The Swin transformer addresses these variations in handwriting through its shift window partitioning, which localizes attention within smaller regions, thus catering to the little changes in handwriting. It does so by dividing the input image into non-overlapping patches, each treated as a token. The features of these patches are derived from their raw pixel values. For instance, with a patch size of 4 × 4, the feature dimension of each patch is 48 (4 × 4 × 3). These features undergo a linear embedding to project them into a latent space. Swin Transformer blocks (which are modified versions of traditional Transformer blocks) are then applied to these tokens. These blocks maintain the number of tokens while reducing their spatial dimensions through patch merging layers. Each patch merging layer combines features of neighboring patches and applies a linear layer to these combined features, thereby reducing the number of tokens and doubling the feature dimension. This process creates a hierarchical representation of the input image, akin to the layers in conventional CNN networks like VGG or ResNet. As aforementioned, a distinctive feature of Swin Transformers is their use of shifted window partitioning. In simple terms, while one block of the Transformer uses a regular window partitioning, the next block shifts the windows slightly. This shifting introduces connections between neighboring windows, enhancing the model’s ability to capture relationships across different parts of the image. This approach is vital for tasks requiring detailed and contextual understanding of the image, like handwritten text in our case. Additionally, Swin Transformers incorporate a relative position bias in their self-attention calculations. This bias allows the model to better understand the relative positioning of different patches within a window, further enriching its capability to process complex images, especially complex spatial relationships like Urdu handwritten text.

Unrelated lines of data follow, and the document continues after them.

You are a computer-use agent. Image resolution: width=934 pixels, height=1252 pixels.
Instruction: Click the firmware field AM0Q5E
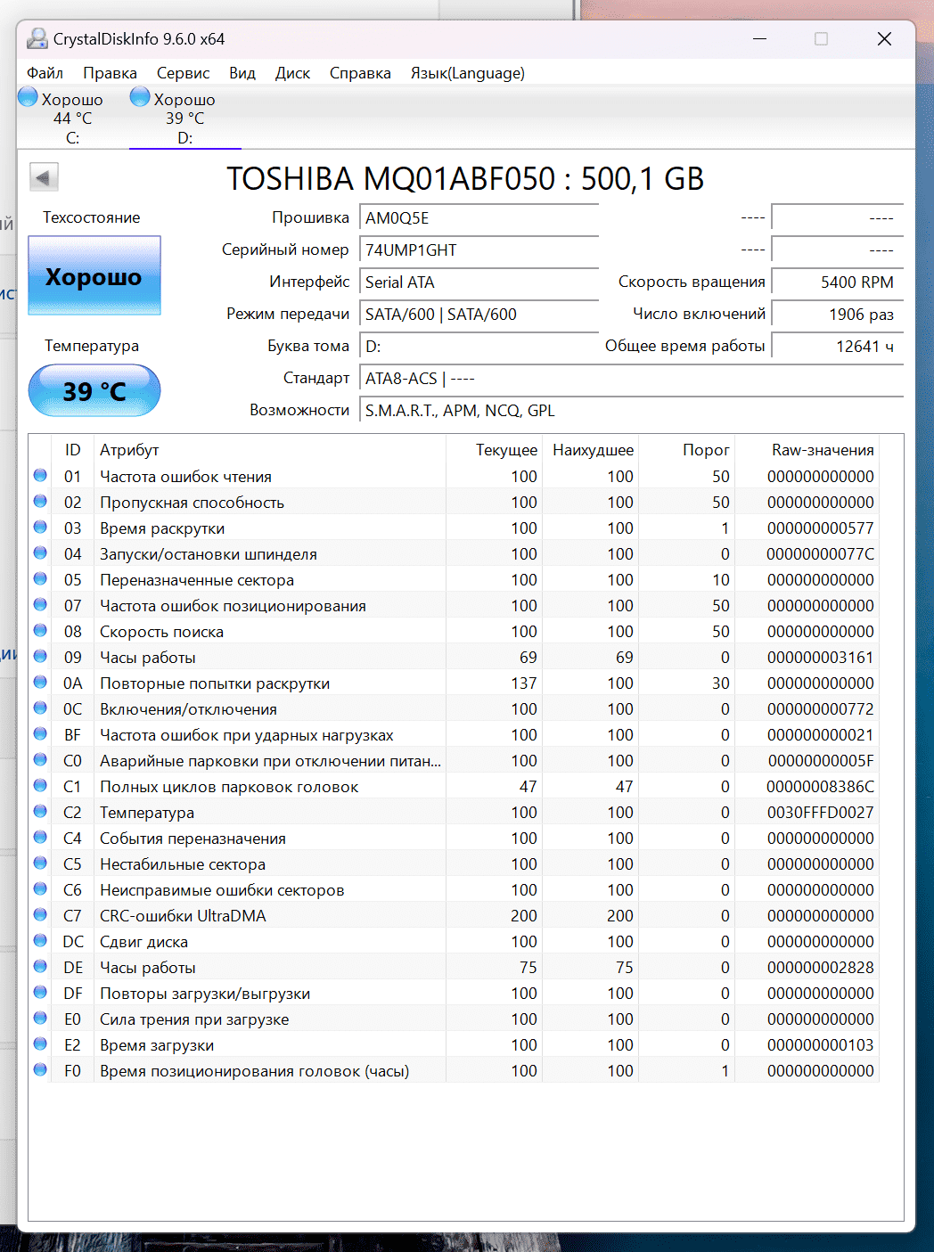[x=479, y=218]

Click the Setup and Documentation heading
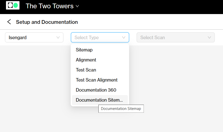[x=47, y=22]
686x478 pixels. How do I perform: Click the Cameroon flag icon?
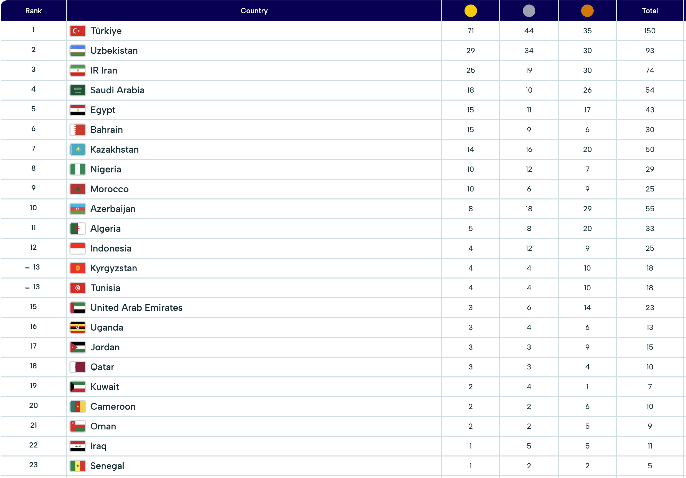pyautogui.click(x=78, y=407)
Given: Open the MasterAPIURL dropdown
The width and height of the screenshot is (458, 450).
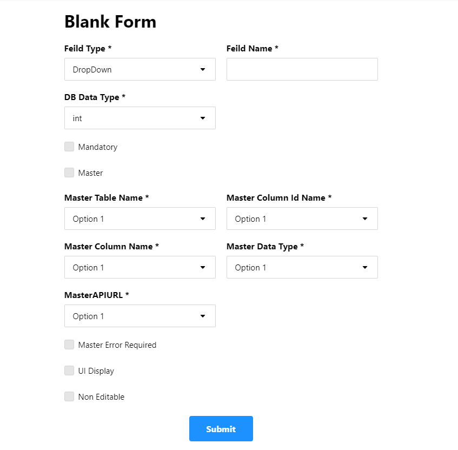Looking at the screenshot, I should point(140,316).
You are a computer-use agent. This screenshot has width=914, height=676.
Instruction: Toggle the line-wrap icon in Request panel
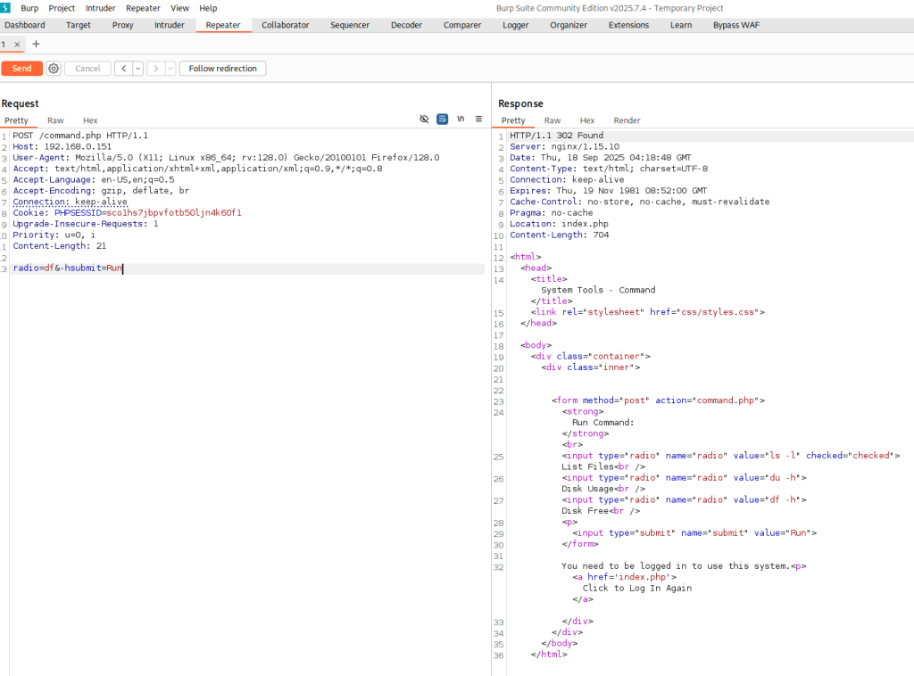coord(442,120)

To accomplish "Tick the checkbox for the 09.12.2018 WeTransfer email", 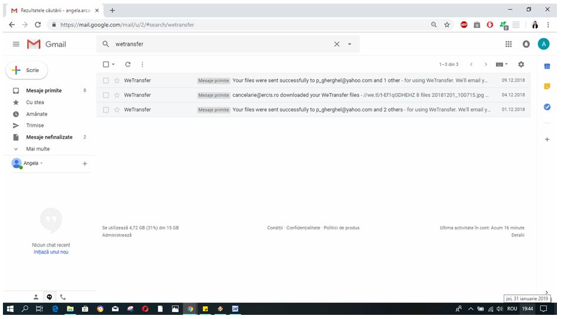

Another motivation for employing the use of the Swin encoder is its efficiency as compared to traditional Multi-Head Self-Attention (MSA). In a traditional global MSA, the complexity is quadratic to the number of patches in the image. In contrast, the Swin Transformer employs window-based MSA, where self-attention is computed within each local window of size M × M. This results in a linear complexity, making it more scalable and efficient, particularly for high-resolution images or dense tasks like handwriting recognition.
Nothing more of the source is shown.